走在去姥姥家的土路中,秋风吹的路两旁的高高的杨树发出沙沙的声响,仿佛在庆祝这一年的丰收。草丛中跳来跳去的蚂蚱一不小心跳到路边,没有了草丛庇护的蚂蚱紧忙胡乱的蒲扇着翅膀想要高高飞起,可没飞几步就又落了下来,动一动两条腿,仿佛在积蓄力量想要下一次的起飞。远处地头上几个年纪相仿的孩童嘴巴叼着一根马尾草,上面穿着几只不同颜色蚂蚱,蹑手蹑脚的走到一只’大少马甲’旁,目不转睛的盯着它,轻轻伸出双手一把抓住,因为紧张差点把大蚂蚱的内脏挤出来。抓住大蚂蚱的小男孩兴高采烈的冲他的同伴们炫耀。紧接着就把马尾草取下,受捏着大蚂蚱把马尾草的一端从蚂蚱脖子后穿过去,大少马甲挣扎着几条腿、两条触须在空中试探。男孩又把马尾草叼在嘴里继续他的抓捕行动。
两旁的玉米叶子已经青黄色了,下半边的叶子已经枯黄,玉米棒槌已经变成了黄色,有的还呲牙咧嘴的,仿佛高兴的在等待人们把他们采下来。可这对于十一二岁的孩子来说,可就没那么高兴了,在他们的眼里秋收就是他们的受难日。
没过多久一场持久、工序繁琐、煎熬的秋收大战即将在田间地头上演。我们小时候机械化还相当的落后,秋收基本上就靠双手将一个一个金黄色的玉米从她妈妈的怀抱中接生出来,去接受他人生中的下一段使命。
大人们已经把地里的玉米杆用镰刀割倒,平放着一排、两排、三排。我们姐弟三人全副武装,穿上两年前表哥替换下来的外套、一条裤裆破了个小口子长裤子、鞋底带豆豆的双星牌球鞋,姐姐还带上了帽子、围上了围巾。因为接下来我们终日都会和讨厌的玉米穗上的让人瘙痒的类似于花粉的东西做斗争。那种感觉我想我这辈子都不会忘记,真的害怕有一天无法跟自己的孩子去形容。
我们姐弟三人想出了各种解闷和加快速度的办法。我们玩成语接龙你一个我一个,常常被各种无脑的词汇逗得开怀大笑。当然还有唱歌“让我们青春作伴活的潇潇洒洒,策马奔腾共享人世繁华。。。。。。。”。还有比赛,每次二姐都会赢,后来才知道二姐只剥表面的,下面的漏了好多。到现在这件事都是我们和父母笑谈的话题之一。
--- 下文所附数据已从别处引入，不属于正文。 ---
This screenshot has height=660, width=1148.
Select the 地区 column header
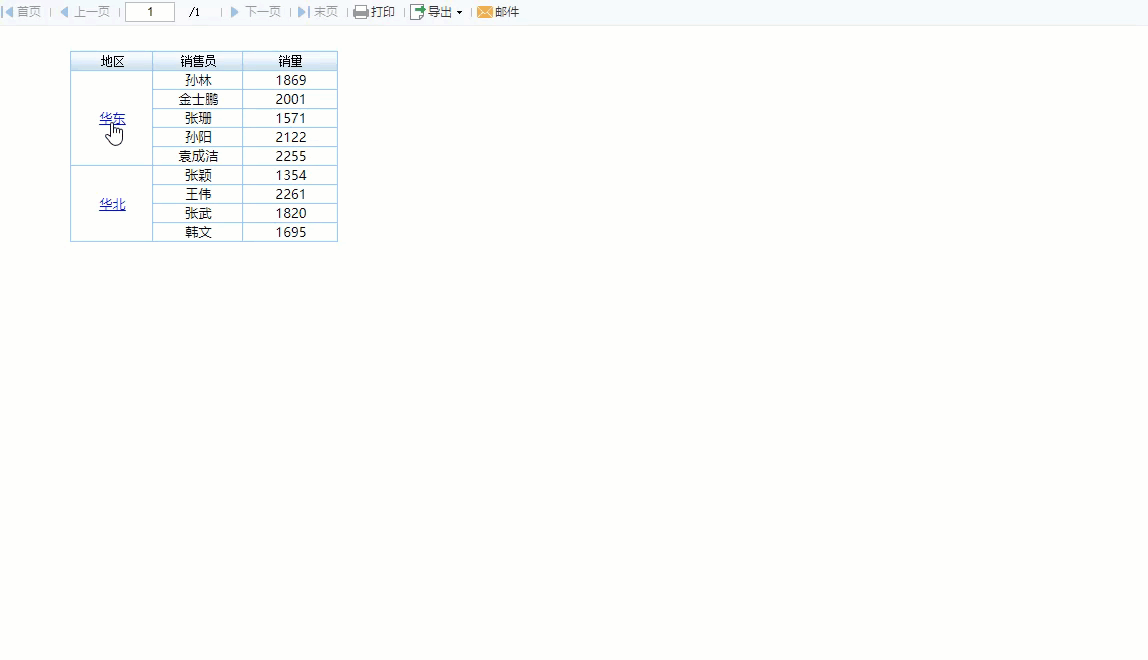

关于秋收让我记忆深刻还有秋收特有的“美食”,早晨的油炸糕、中午卖的小凉菜、村里超市卖的人造鸡胸肉,这些食物我这几年也有不同的地方吃到,可每次试图找寻当年的那种期待和味蕾上的满足,每次都失落不已。我想现在的食物无论是从工艺还是食材上都要比那时候做的要好。怎么会吃不到当年的味道呢?每次老婆都告诉我那种记忆之所以美好和怀念、其实怀念的不是食物本身,而是小时候那种生活的体验。
哦,那也许就是赐予农村孩子特别的奖励吧。